*** Dataset content Section Begins ***
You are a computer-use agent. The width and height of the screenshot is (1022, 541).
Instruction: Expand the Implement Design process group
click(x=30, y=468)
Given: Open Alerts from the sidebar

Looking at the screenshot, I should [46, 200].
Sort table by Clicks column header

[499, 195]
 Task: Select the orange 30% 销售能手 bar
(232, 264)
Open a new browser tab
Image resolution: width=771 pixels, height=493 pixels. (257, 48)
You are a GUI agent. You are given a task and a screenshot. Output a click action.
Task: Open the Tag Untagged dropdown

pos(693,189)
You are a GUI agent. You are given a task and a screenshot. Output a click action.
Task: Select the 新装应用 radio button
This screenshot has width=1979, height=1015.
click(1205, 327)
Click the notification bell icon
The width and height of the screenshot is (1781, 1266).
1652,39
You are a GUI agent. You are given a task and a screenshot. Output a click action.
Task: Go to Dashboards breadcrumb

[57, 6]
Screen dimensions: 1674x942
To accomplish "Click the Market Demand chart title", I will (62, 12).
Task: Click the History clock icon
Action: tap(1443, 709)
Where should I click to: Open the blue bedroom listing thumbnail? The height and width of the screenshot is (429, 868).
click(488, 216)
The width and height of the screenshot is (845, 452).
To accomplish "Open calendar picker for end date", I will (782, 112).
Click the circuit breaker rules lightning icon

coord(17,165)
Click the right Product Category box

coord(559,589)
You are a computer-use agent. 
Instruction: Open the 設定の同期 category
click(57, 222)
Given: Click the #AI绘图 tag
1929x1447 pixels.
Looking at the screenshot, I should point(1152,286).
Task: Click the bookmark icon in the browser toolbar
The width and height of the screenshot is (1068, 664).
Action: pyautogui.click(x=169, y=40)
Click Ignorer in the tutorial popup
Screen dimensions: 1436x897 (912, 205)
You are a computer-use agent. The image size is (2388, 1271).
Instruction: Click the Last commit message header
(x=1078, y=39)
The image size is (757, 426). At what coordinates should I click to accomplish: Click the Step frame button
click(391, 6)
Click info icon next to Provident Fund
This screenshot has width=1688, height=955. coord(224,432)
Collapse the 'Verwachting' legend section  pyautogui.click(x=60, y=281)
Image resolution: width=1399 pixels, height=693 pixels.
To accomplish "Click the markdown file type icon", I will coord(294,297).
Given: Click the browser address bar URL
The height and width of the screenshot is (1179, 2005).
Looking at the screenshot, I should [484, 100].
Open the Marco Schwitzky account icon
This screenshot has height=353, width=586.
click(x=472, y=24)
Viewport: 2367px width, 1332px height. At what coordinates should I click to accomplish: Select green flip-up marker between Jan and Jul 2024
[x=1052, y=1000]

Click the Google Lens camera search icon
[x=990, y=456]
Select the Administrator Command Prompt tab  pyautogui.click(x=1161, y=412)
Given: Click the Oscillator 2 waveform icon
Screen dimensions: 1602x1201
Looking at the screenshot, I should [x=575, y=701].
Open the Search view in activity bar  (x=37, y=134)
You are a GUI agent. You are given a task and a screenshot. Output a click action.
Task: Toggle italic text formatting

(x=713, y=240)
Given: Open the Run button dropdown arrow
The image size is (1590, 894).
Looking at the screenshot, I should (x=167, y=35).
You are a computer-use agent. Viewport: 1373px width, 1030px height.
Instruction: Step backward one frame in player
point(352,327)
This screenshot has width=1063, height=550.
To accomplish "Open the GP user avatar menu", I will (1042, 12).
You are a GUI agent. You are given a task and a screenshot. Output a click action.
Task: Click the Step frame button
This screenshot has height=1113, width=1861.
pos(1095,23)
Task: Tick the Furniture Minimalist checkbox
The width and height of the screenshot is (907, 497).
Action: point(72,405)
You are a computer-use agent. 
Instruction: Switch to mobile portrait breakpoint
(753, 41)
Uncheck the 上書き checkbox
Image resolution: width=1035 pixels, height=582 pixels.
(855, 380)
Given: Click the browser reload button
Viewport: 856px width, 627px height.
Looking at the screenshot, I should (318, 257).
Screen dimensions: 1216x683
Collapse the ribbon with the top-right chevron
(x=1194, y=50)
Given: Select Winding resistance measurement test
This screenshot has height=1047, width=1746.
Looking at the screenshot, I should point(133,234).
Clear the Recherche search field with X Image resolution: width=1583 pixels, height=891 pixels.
*** Dataset content Section Ends ***
### Task statement
Starting from the line with "The image size is (1590, 894)." and ending with the final line of the data, quote every line exactly, both ends included.

### Output below
The image size is (1590, 894).
Looking at the screenshot, I should (x=167, y=35).
You are a computer-use agent. Viewport: 1373px width, 1030px height.
Instruction: Step backward one frame in player
point(352,327)
This screenshot has width=1063, height=550.
To accomplish "Open the GP user avatar menu", I will (1042, 12).
You are a GUI agent. You are given a task and a screenshot. Output a click action.
Task: Click the Step frame button
This screenshot has height=1113, width=1861.
pos(1095,23)
Task: Tick the Furniture Minimalist checkbox
The width and height of the screenshot is (907, 497).
Action: point(72,405)
You are a computer-use agent. 
Instruction: Switch to mobile portrait breakpoint
(753, 41)
Uncheck the 上書き checkbox
Image resolution: width=1035 pixels, height=582 pixels.
(855, 380)
Given: Click the browser reload button
Viewport: 856px width, 627px height.
Looking at the screenshot, I should (318, 257).
Screen dimensions: 1216x683
Collapse the ribbon with the top-right chevron
(x=1194, y=50)
Given: Select Winding resistance measurement test
This screenshot has height=1047, width=1746.
Looking at the screenshot, I should point(133,234).
Clear the Recherche search field with X Image resolution: width=1583 pixels, height=891 pixels.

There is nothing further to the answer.